> _EXERCISE TASK_
Gather every line in the listing below that contains the string "pixels", and copy each one out in full.

> _RECORDS FOR THE EXERCISE_
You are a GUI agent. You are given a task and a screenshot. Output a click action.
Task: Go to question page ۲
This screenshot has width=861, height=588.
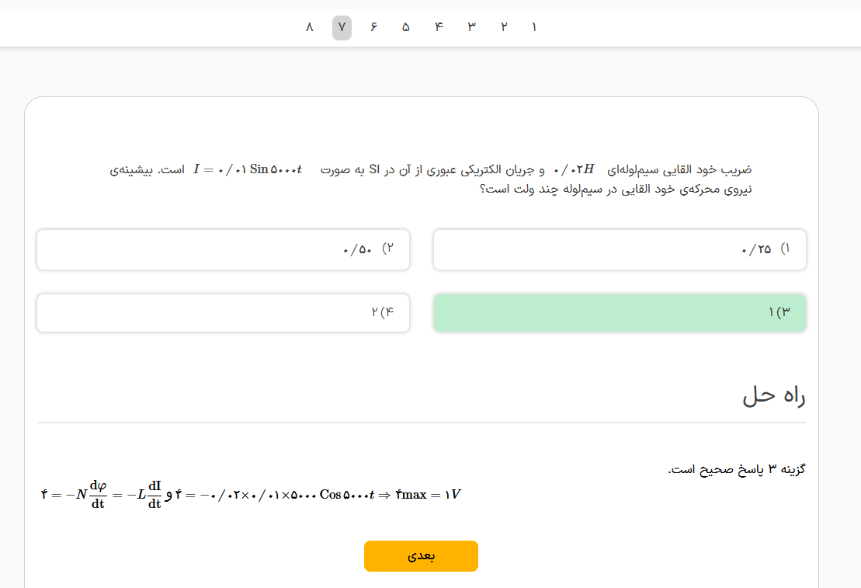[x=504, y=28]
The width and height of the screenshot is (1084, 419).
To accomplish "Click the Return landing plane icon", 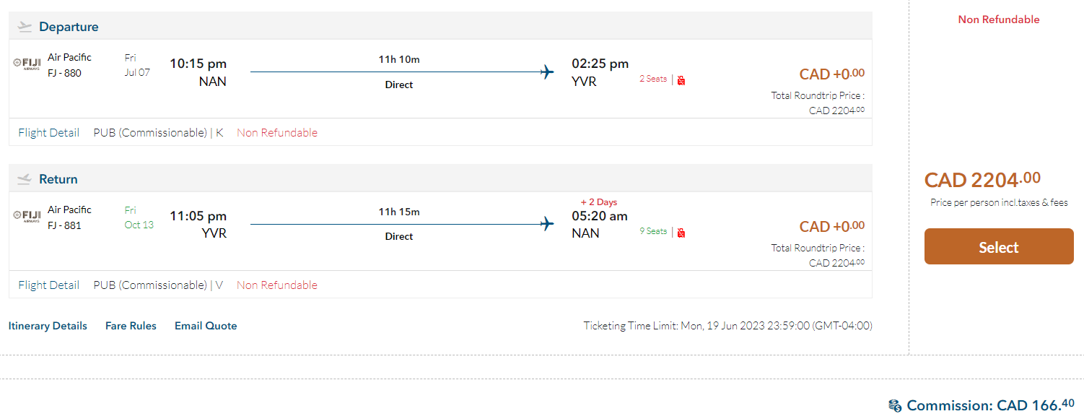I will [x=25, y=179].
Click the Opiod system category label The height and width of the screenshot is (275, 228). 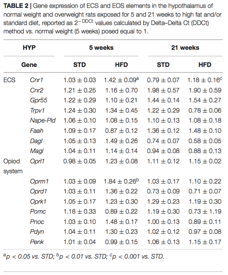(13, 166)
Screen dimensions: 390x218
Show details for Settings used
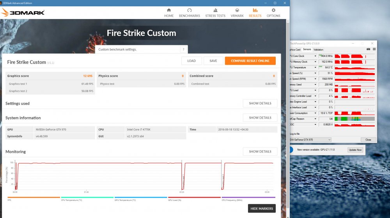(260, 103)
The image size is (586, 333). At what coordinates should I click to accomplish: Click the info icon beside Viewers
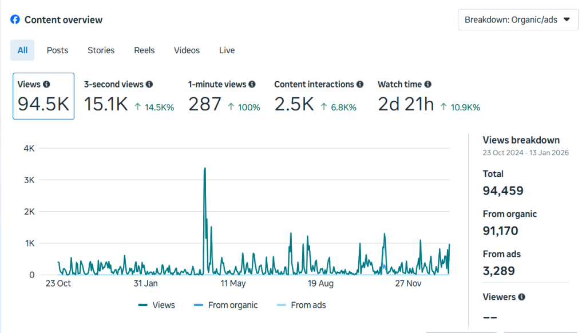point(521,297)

* * *

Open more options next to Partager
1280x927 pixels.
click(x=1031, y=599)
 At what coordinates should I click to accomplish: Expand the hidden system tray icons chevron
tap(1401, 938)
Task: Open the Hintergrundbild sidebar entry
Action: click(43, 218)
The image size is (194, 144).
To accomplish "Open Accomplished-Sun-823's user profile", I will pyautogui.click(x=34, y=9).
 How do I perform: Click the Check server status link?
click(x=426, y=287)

...

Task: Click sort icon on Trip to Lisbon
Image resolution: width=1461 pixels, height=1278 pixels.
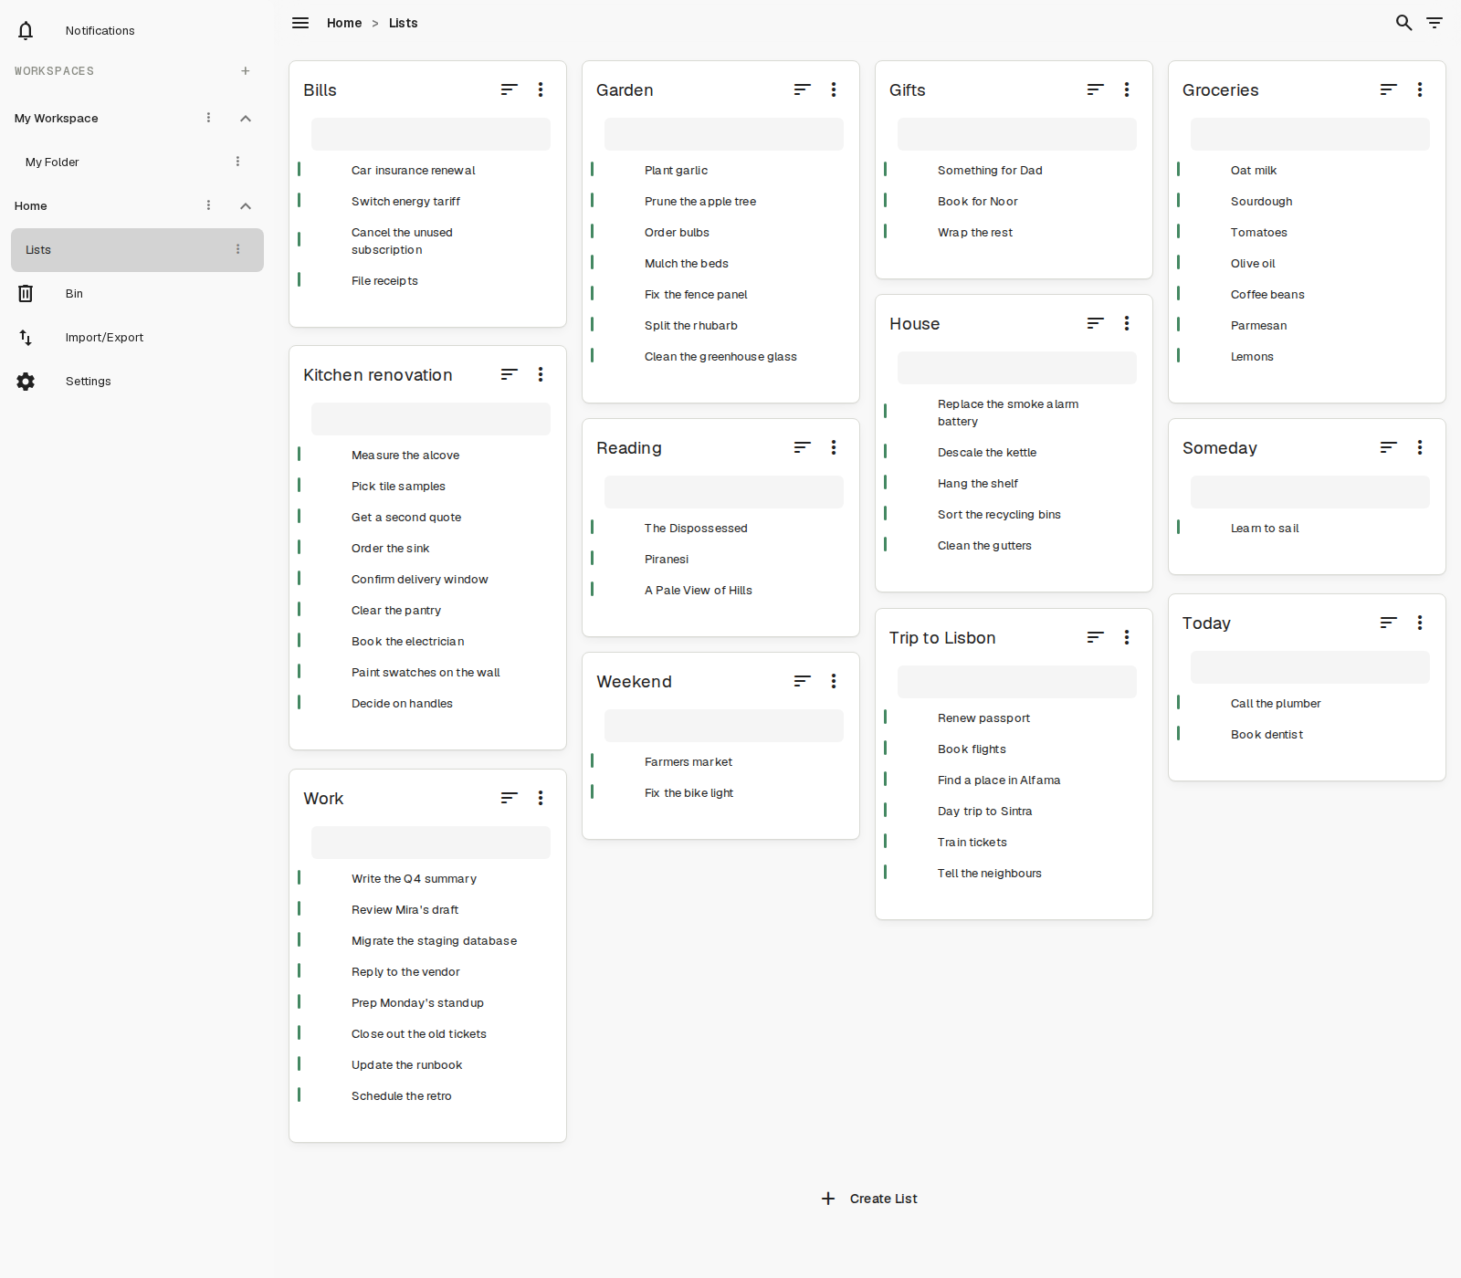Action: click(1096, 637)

> _PROBLEM SOLUTION_
1280x927 pixels.
Image resolution: width=1461 pixels, height=1278 pixels.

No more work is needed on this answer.